Poverty is everywhere on the streets of Port-au-Prince. It is evident in the infrastructure and social conditions, but even more expressive in the eyes of the people struggling for an everyday existence. Undeniable is the fact that Haiti needs our help as an international community. But despite its destitution, the other thing that was made clear while on the island is that Haiti and its proud people do not need our charity. In fact, in my opinion, mere handouts are counter-intuitive to efforts of helping in Haiti’s restoration. What Haiti needs is opportunity—in particular, business opportunities and partnerships. So instead of only extending handouts of shipping containers packed with food—which, like the cliched expression, only feeds people for a day or two—we should be looking at what it takes to help the nation’s people learn to fish.
For Haiti, empowering its people to be “fishers” is to create business partnerships and opportunities. One area in which this could be formidable is sustainable energy. As a ranking member of the Senate committee on Energy and Telecommunications, I know firsthand about the ripe opportunities that await in the green economy. Finding a way to help Haiti invest in solar, wind, hydroelectricity and other forms of renewable energy is crucial to alleviating its everyday suffering. The fact is that Haiti should become the world’s leader in recycling. This is attainable with the support of business leaders here in the United States, thus creating a win-win for all involved. In particular, I am calling on business leaders—especially those in the energy sector in New York—to step up to the plate in creating partnerships in Haiti.
Solar is currently the fastest-growing industry in the country, adding 143,000 jobs nationwide in the last two years. According to the latest solar jobs census from the Solar Foundation, the solar industry employed more than 5,000 people in New York alone over that period. And without a doubt, we in New York are leading the way in creating a renewable energy future and growing our solar economy. Further, there is evidence of how our dedication to solar and other renewables helped rebuild this city after the major destruction of Superstorm Sandy.
Contextualizing Haiti’s history is imperative to any effort to rebuild this nation distinctly credited as the second in the Americas to gain its independence. The orchestrated “quake” to destroy this once prosperous nation was engineered since 1825, when the French government extorted $150 million in gold francs (worth $21 billion today) from the Haitian people as payment for “lost property.” This set the course for more than 60 years of international embargoes and blockages that essentially destroyed the economy of post-revolutionary Haiti. Renowned Caribbean scholar and expert on Caribbean slavery Sir Hilary Beckles calls it “the most vicious example of national strangulation recorded in modern history.”
But the problem is that we have become so comfortable talking about Haiti in the role of the victim that we forget that this is a nation that gained its independence by overcoming slavery themselves. We seem to have easily forgotten—or maybe it has been buried deep beneath the rubble of the many earthquakes—that the Haitian people have made considerable contributions to the world and the United States. (Remember the Louisiana Purchase?)

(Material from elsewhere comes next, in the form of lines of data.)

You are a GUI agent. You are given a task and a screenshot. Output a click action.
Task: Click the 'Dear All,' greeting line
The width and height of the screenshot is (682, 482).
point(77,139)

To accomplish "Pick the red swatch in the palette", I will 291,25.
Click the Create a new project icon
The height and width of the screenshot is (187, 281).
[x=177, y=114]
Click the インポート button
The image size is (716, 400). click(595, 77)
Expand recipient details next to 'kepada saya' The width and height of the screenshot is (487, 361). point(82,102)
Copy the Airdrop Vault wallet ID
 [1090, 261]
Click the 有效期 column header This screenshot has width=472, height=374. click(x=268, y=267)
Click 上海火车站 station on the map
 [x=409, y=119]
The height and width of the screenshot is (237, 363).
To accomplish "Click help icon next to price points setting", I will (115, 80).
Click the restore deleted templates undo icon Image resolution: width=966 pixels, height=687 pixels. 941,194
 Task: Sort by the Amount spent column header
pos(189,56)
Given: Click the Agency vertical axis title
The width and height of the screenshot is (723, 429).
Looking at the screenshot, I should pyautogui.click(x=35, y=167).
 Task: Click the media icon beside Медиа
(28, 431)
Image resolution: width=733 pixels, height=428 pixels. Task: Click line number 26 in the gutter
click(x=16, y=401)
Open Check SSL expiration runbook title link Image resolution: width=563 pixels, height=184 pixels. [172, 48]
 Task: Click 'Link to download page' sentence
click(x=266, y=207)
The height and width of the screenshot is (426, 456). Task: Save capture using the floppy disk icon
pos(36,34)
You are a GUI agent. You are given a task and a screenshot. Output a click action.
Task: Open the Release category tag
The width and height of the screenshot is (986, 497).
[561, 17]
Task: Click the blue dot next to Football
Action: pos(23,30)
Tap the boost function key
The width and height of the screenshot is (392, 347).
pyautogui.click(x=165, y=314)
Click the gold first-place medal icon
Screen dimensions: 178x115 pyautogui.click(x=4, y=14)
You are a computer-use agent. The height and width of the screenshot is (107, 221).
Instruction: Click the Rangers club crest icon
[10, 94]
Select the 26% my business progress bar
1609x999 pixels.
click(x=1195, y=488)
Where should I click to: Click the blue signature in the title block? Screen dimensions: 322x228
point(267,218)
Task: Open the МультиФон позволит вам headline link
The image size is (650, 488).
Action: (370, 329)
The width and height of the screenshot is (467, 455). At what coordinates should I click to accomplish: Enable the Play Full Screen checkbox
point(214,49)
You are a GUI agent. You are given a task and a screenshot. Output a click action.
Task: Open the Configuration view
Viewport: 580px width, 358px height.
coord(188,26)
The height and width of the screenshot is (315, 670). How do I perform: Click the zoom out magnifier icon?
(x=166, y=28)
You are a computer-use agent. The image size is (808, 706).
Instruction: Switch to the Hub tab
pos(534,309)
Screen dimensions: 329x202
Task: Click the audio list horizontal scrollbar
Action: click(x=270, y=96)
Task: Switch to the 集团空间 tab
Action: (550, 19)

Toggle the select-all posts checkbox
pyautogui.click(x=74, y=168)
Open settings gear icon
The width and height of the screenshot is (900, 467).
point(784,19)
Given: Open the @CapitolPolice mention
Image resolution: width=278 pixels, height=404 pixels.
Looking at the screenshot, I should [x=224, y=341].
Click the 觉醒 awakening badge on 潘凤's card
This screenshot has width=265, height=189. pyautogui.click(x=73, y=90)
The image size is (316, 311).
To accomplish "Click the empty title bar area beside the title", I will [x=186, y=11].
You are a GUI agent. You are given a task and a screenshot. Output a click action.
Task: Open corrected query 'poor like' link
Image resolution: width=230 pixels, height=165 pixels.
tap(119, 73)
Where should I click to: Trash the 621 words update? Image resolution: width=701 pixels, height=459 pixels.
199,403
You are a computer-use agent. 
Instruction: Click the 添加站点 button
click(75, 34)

Like many other people across the world, I looked on with watered eyes and a weary heart as a 7.0 earthquake essentially destroyed the capital city of Port-au-Prince on Jan. 12 five years ago. During that time I traveled around the busy corridors of Nostrand Avenue, Flatbush Avenue and Church Avenue in my district and listened to the cries of my many constituents who were directly affected. I felt their pain for a homeland that was buried under rubble, but I also heard their courageous pleas and desire to rebuild their country and restore it to its former glory—not as a rich colony, but as a sovereign nation and “a jewel of the Caribbean.”
I was reminded of this as I walked the streets of Haiti and similarly sat at conference tables with representatives of the international business community. So while the blueprint of a new Haiti is being considered, my appeal to the would-be architects is to put Haitians first. To do less would be nothing short of creating another social seismic event of epic proportions. Our aim should be to provide a flood of opportunities for business development in Haiti. Then, with unmuted joy, its dignified people can uphold their tradition of cooking and eating soup on New Year’s Day as a symbol of celebrating freedom.
Kevin Parker is the state senator representing the 21st District in Brooklyn, which comprises Flatbush, East Flatbush, Midwood, Ditmas Park, Kensington and Park Slope. He represents the largest concentration of Haitian immigrants outside of Haiti. He is also the chairman of the Senate Democratic Task Force on New Americans.